Volkswagen parece que ha frenado por ahora sus conversaciones de integración con Porsche. Hemos conocido que la compañía quiere cambiar su estrategia y los «números» de esta operación. VW busca utilizar la debilidad financiera de Porsche para elaborar una operación más favorable.
En definitiva, lo que quieren los directivos de VW es que la integración con la división de Porche AG tendría que incluir una rebaja en la valoración y en su deuda financiera. Porsche cuenta con €9mm de deuda neta (la gran mayoría para financiar la compra del 51% de VW) y un vencimiento de €3,5mm en marzo 2010.

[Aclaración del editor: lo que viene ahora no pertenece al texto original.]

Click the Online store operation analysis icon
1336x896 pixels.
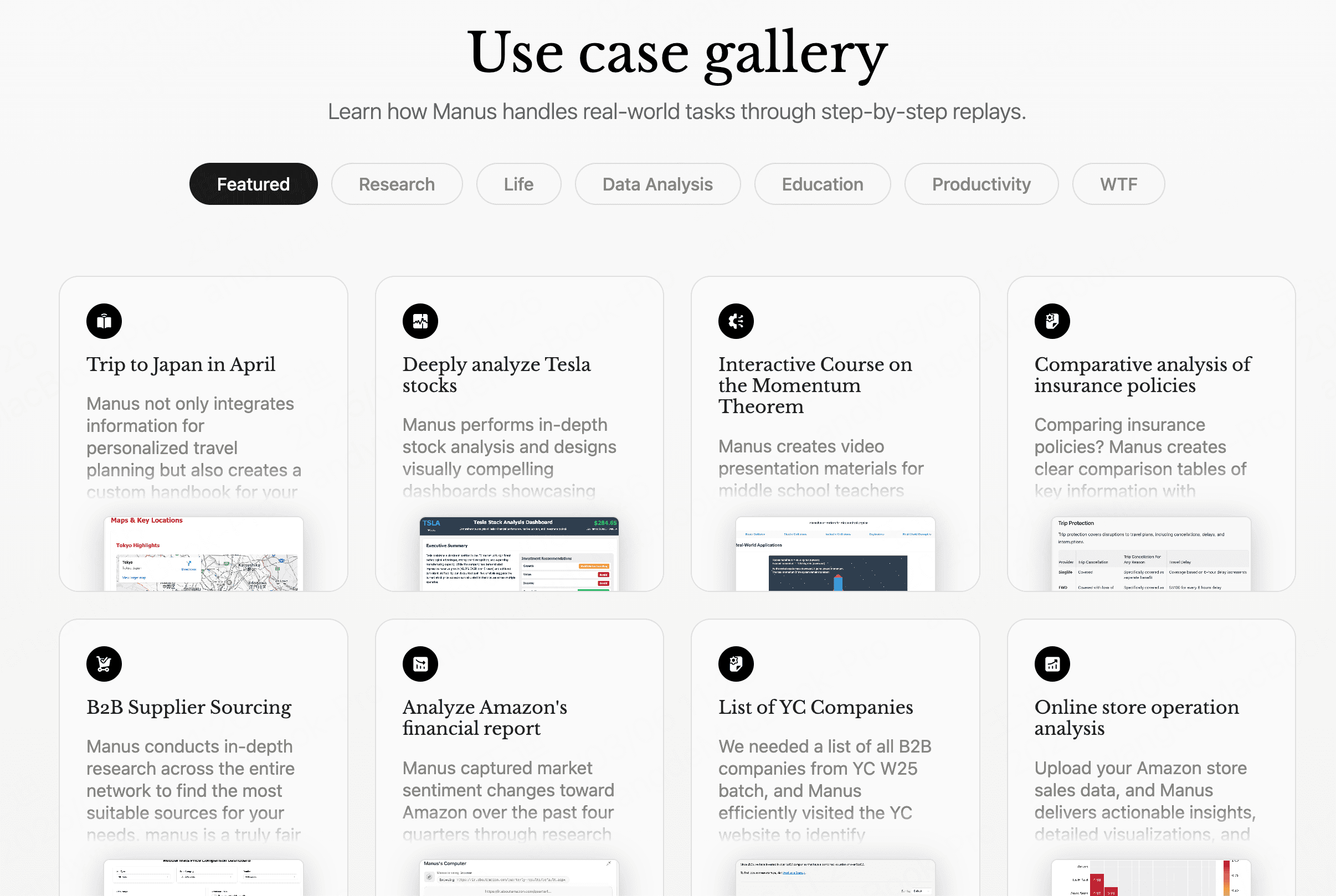[1052, 664]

Por lo tanto, este culebrón, que provocó una de las subidas más espectaculares y «especulativas» en Bolsa (Volkswagen sube el 146,6% en Bolsa tras anunciar Porsche que se hará con el 75%) y que además provocó que Porsche cuadruplica sus beneficios gracias a la subida en bolsa de Volkswagen, siga «vivo» y yo diría que el en el «aire», aunque parece que no quieren dar esa sensación las partes implicadas.

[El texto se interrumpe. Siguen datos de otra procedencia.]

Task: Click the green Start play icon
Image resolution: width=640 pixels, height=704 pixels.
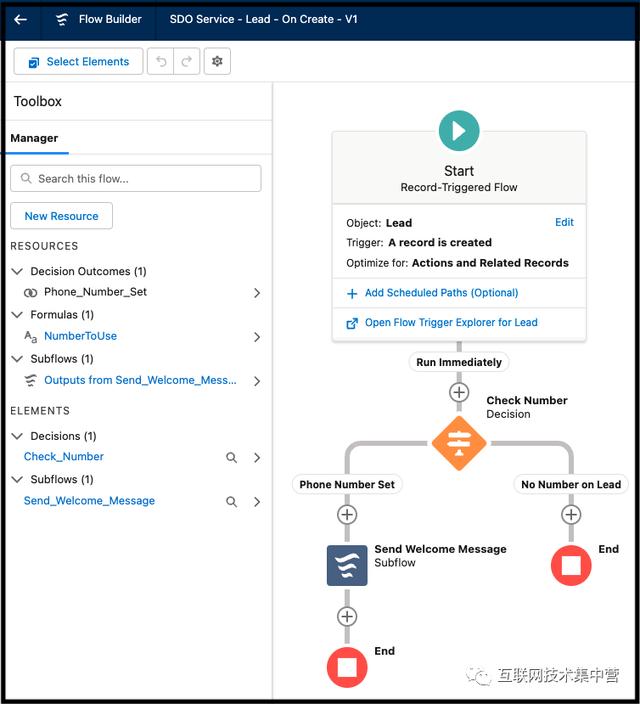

En esto de las operaciones corporativas, hasta que no están ejecutadas y firmadas mejor no decir ni pensar que están hechas. Y todavía más en este caso, en el que se está dudando cuál de las dos es la que compra a la otra. Volkswagen, parece ahora que quiere ser el que lleve la voz cantante y ser él el comprador, en vez de el «comprado».
Personalmente, creo que lo mejor es no tomar ninguna posición ni establecer ninguna estrategia de inversión con estas dos compañías, ya que la volatilidad que pueden traer las noticias sobre su integración puede ser muy dañina para dicha inversión. El sector del automovil está muy mal y con muchas incertidumbres, lo que puede provocar descensos en sus cotizaciones independientemente del acuerdo al que puedan llegar. Pero la escasez de acciones en circulación también puede provocar subidas espectaculares como la vista en Volkswagen en octubre del año pasado.